EDIT, oops i put thids in the wrong thread, this was supposed to be about 4 posta back, hah



> does the GF in question actually want to go faster, is there any desire or is it just you riding her shit about it, if so, things will not end well
> 
> practice your switch riding, can you ride switch faster than she goes forward?
> 
> practice patience, and when she's tired go get a few laps solo, otherwise you gotta endure. remember, it's supposed to be fun


----------



## BearPaw (Jan 24, 2014)

Justin said:


> sounds like you want her to be ok with speed when she is not yet comfortable with her riding. She needs to feel confident in her ability to switch edges so that she will feel in control enough to go faster.
> 
> I would think that she should work more on engaging her edge and traveling on her edge not just sliding down on an edge.


I agree with Justin.
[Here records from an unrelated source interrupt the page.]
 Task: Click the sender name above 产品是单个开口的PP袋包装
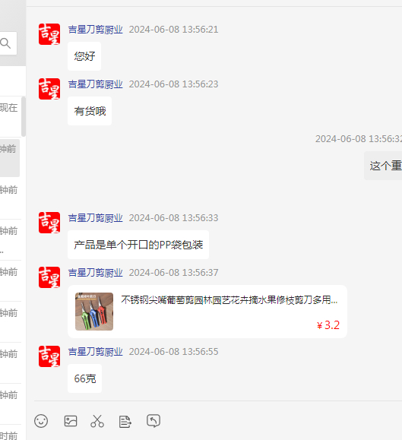coord(96,218)
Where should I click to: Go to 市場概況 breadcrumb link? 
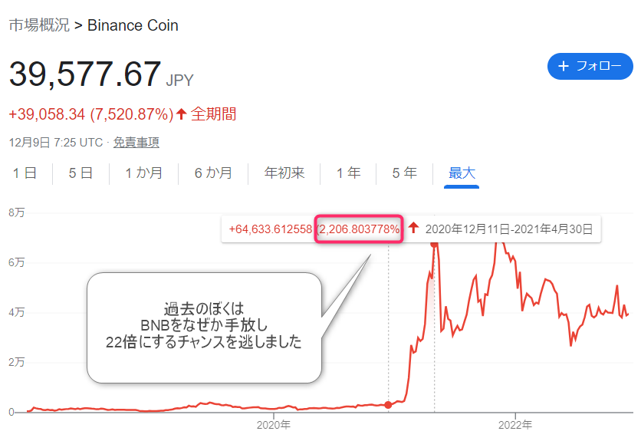click(x=39, y=25)
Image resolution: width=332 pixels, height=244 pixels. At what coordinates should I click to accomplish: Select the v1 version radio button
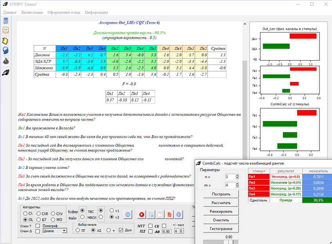click(x=112, y=210)
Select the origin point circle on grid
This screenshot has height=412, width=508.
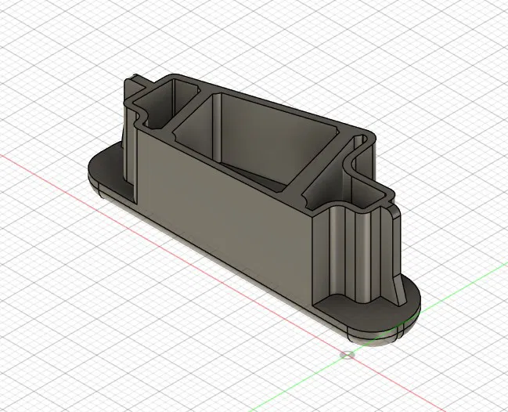[x=347, y=356]
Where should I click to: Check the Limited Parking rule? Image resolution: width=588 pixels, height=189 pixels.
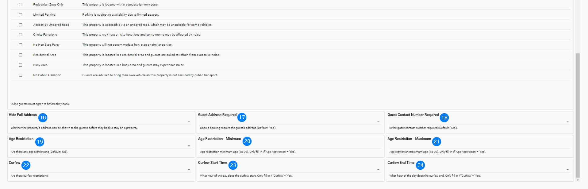(21, 15)
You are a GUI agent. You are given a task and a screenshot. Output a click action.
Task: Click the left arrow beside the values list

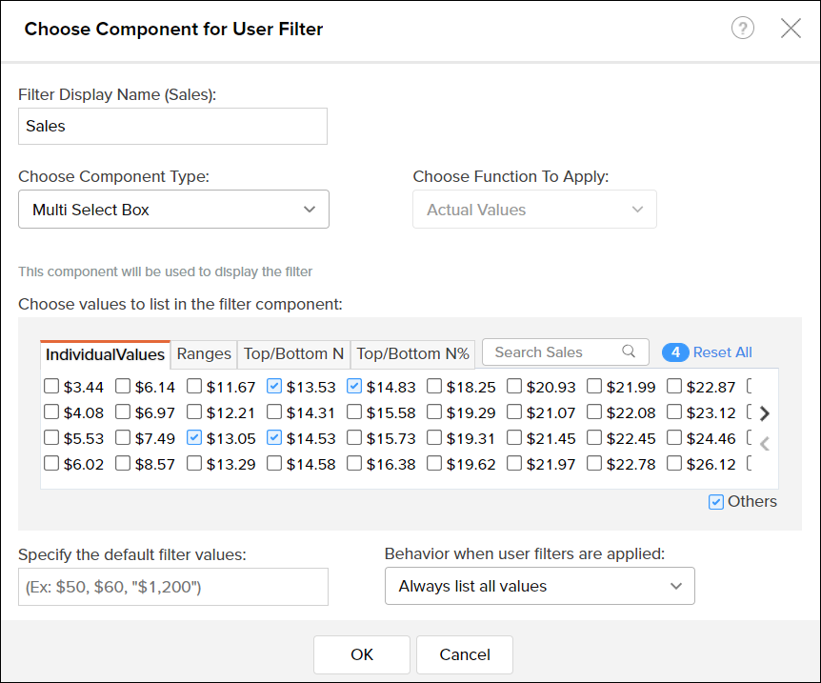[x=764, y=443]
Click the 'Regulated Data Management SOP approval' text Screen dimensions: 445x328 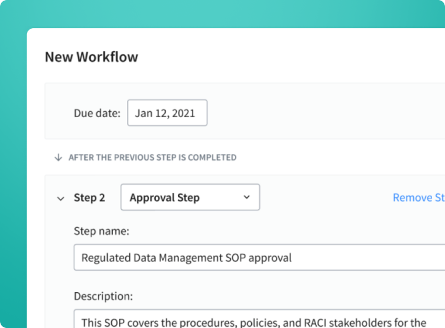tap(186, 257)
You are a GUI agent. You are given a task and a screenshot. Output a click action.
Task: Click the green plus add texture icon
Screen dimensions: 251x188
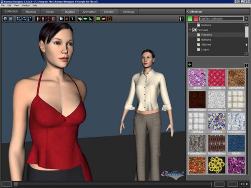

She should not be just sliding down the mountain perpendicular on her edges, (that is not snowboarding, I see people doing this all the time when I am riding up on the lifts, shows incomplete training). She needs to get a smooth turn transition on a green first, which means she is not ripping the turn with her hips. Make sure you take her down a run that has plenty of space for her to do nice slow S shaped turns. She will not be confident to move faster until she is in control of her transitions, i.e. take a step back.

Here is a training tip to teach her confidence transitioning turns on the side she is having trouble with: Get onto a green, i.e. bunny slope, and have her point her board down hill with your foot on the back of her board so she doesn't take off. Depending on what side she has trouble with, you would be on the left side of the slope for goofy turning heel side or the right side for regular turning toe side. Now, instruct her to begin her turn to heel or toe side after about six feet once you let go of board. Her upper body should be straight and body perpendicular to the hill head facing in direction of turn, rear leg straight, front leg bent, weight forward on front leg. Foot should be flat on board at first. Once you release board (make sure she is ready and says ok to release) after six feet she should apply heel or toe side pressure (depending on which side she is turning too) all the while maintaining proper posture. If she is not maintaining proper posture in the turn and she is leaning on back foot she needs to correct this. Explain she will go faster if she leans back onto rear foot and leaning forward gives her control. Objective is for her to have a nice smooth and controlled turn on toe or heel side, whichever she is having trouble with. Once she has the turn on her difficult side flawless, have her link the turns. Then she can progress. :eusa_clap: Note that I have a very aggressive riding style yet to get to the point where I was carving and ripping turns with precision (I love being on the edges) a snowboard Zen master I train with explained I had to perfect my form and transitions. He was correct. :bowdown:


----------



## Bamfboardman (Dec 11, 2012)

My Dad had the same problem with me that you have with you're fiance. He got so angry because he knew I could ride and so he made me go on blacks. I learned quickly how to not fuck up and how to ride hard and fast.


----------



## chomps1211 (Mar 30, 2011)

Bamfboardman said:


> My Dad had the same problem with me that you have with you're fiance. He got so angry because he knew I could ride and so he made me go on blacks. I learned quickly how to not fuck up and how to ride hard and fast.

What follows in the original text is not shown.